I could not hear a pin drop as I sat in this observation tower for over an hour. Except for the occasional and very unnecessary cackle of a family playing antakshrir in the middle of protected wildlife reserve (not sure how to spell that, but people sing and start with the last letter blah blah). You realise how noisy our everyday environment is. Life is noisy in urban settings: the din of traffic, music and videos blaring from mobile speakers and loud speakers, public conversations, horns, revving engines, televisions, private processions in public spaces, wedding parties, death processions, neighbourhood skirmishes. The list is endless and real. I would add my life includes an added personal stressor: a gym. No music. But lots of metal on metal. Rubber on cement. It’s quite common in industrial settings.

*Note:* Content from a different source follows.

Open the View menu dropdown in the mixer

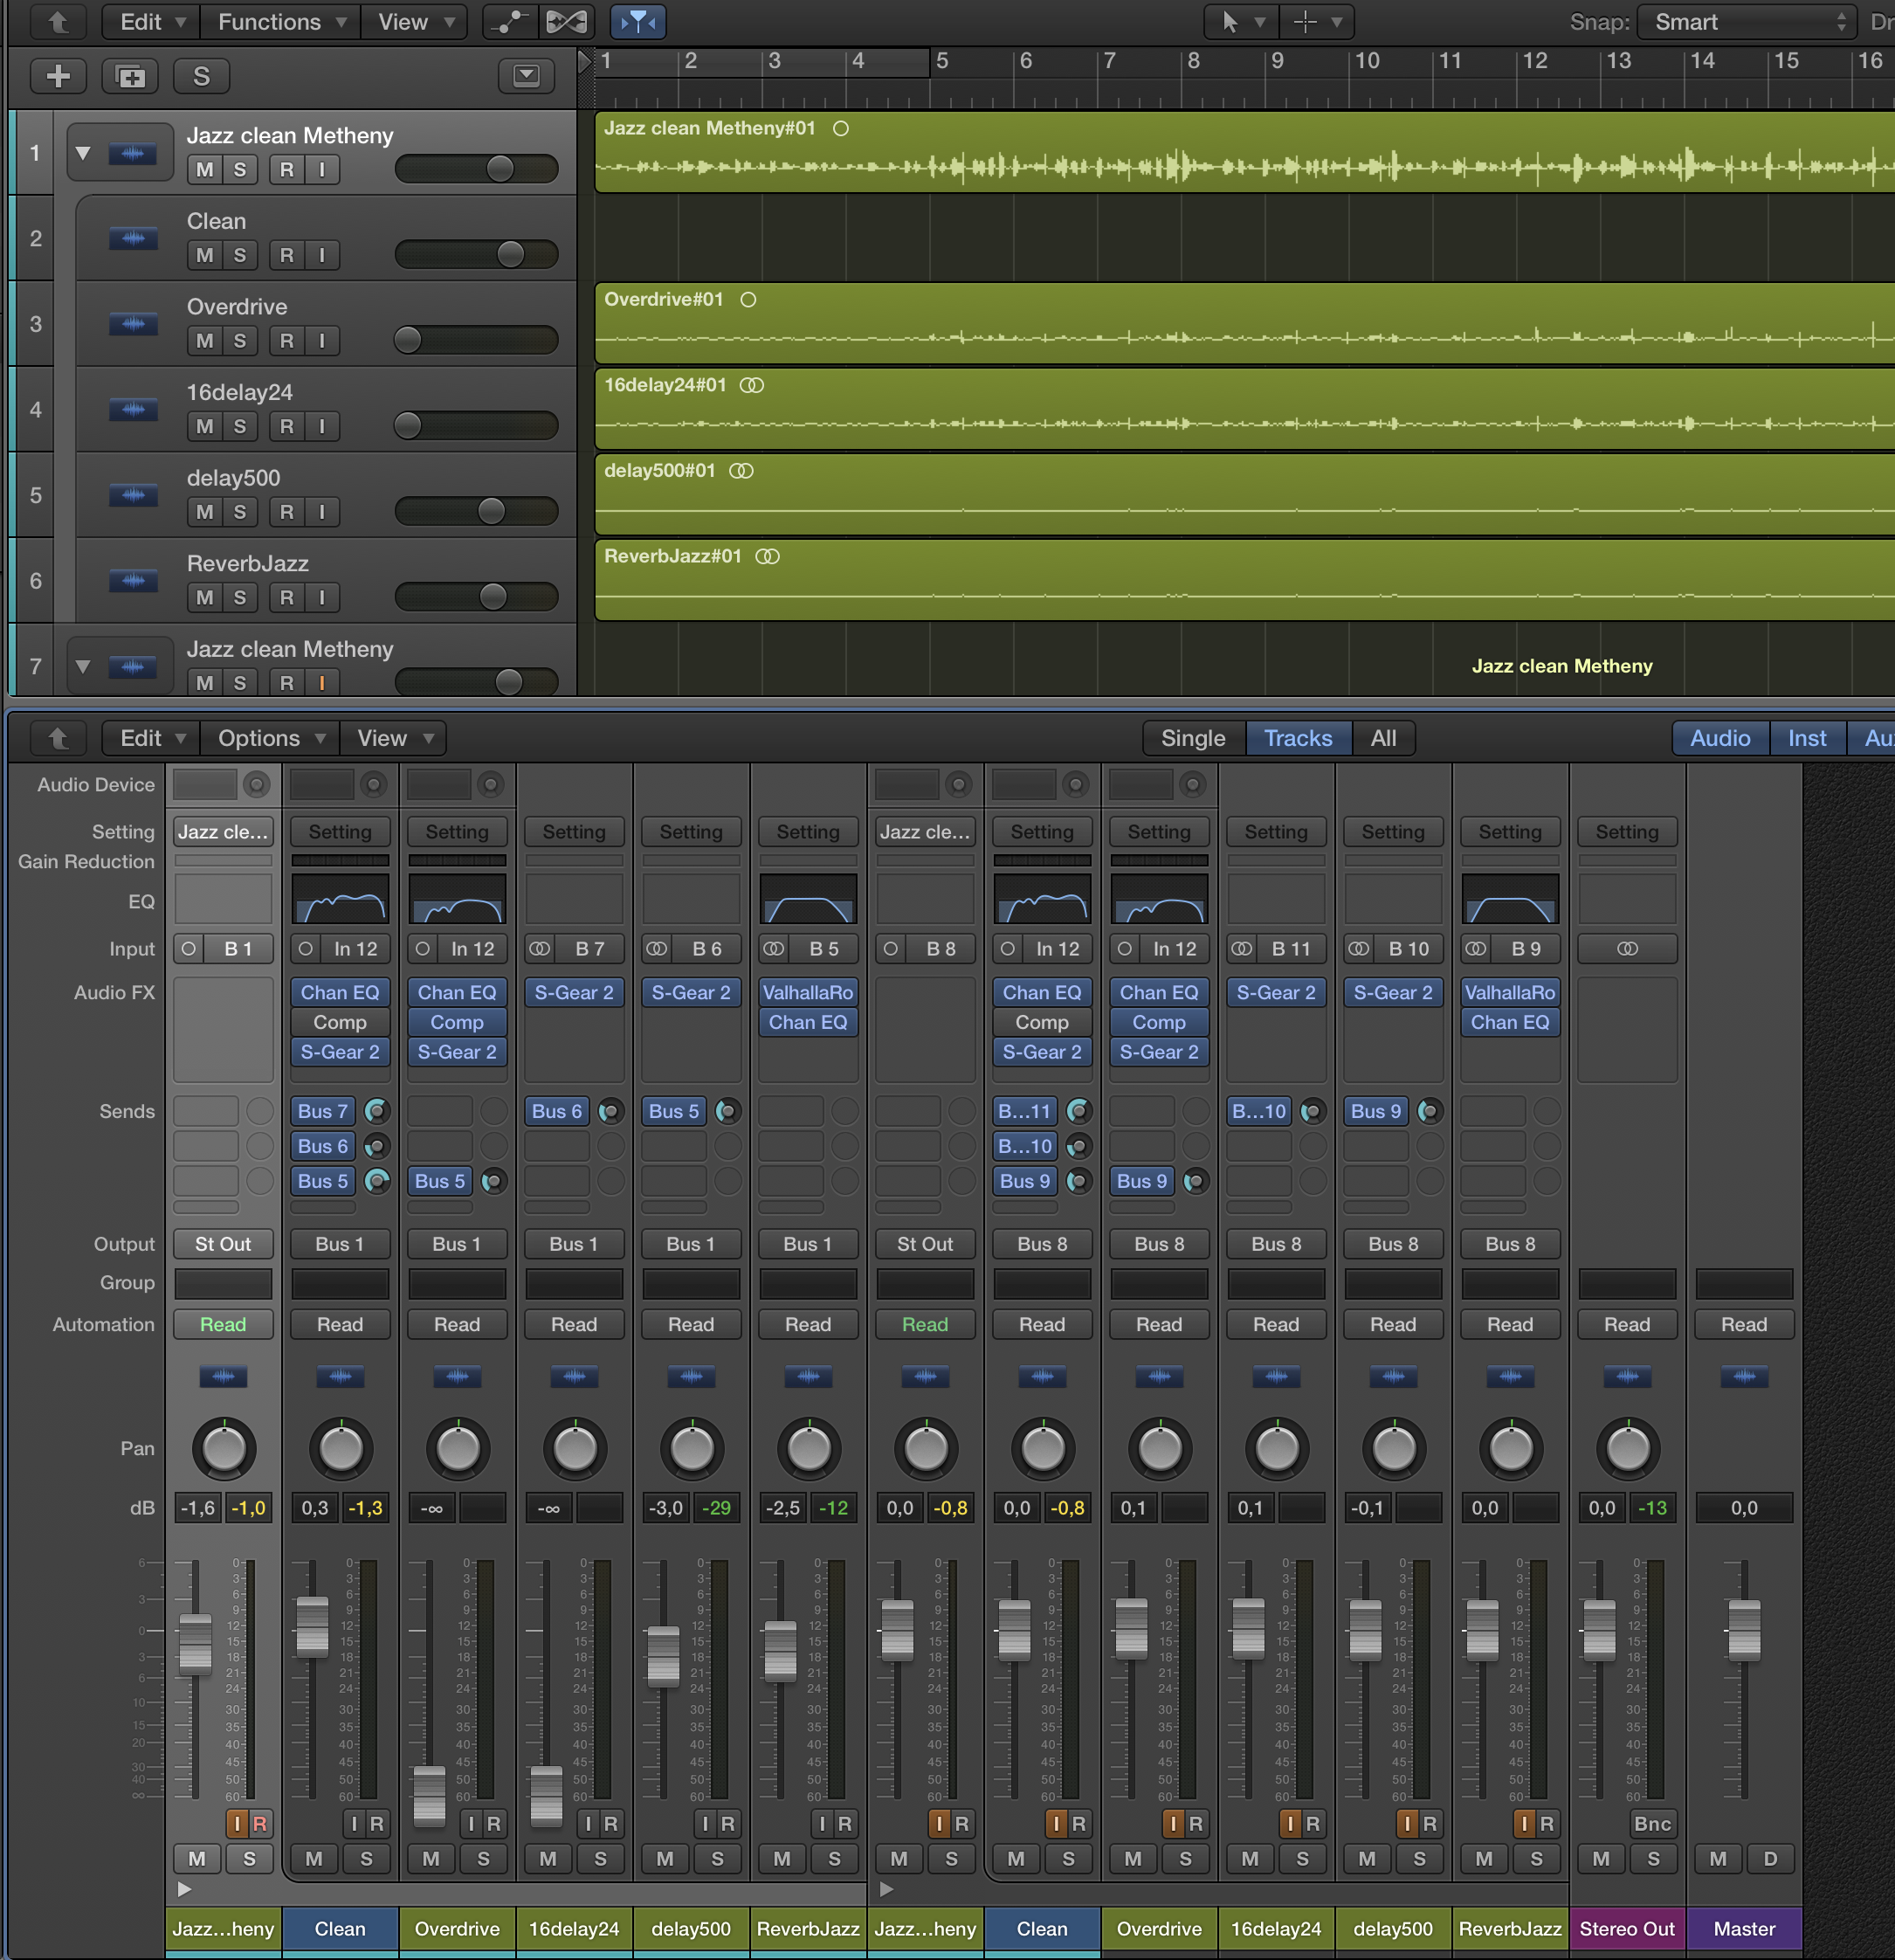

Hence their use of headphones to muffle all the ambient noise. But not an option in our gym.

There never is real quiet. And it leaves you uneasy. I could never tell if it was mental or physical. Turns out it is both. I feel naive to not have taken this more seriously.

I never looked up how sound affects sleep or health until now. Unsurprisingly it does. A lot.

Turns out literal noise is counterproductive to quality sleep and good health. There are a tonne of studies out there that validate this idea. Almost none seem to suggest otherwise.

Takeaway

Urban dwellers are excited by the idea of living in quieter, calmer and picturesque settings.

The idea that we can control our auditory environment feels impossible. And I have no evidence to suggest otherwise except to point to obscure places in Japan, Scandinavia and elsewhere.

Cities are loud. Cities are dense. And perhaps we need to re-examine what is economically so unique about the urban construct that requires density instead of sprawl. And then see if sprawl can help.

But until then noise cancellation headphones, keeping my hands off the horn and lots more crash pads in my gym are the way to go.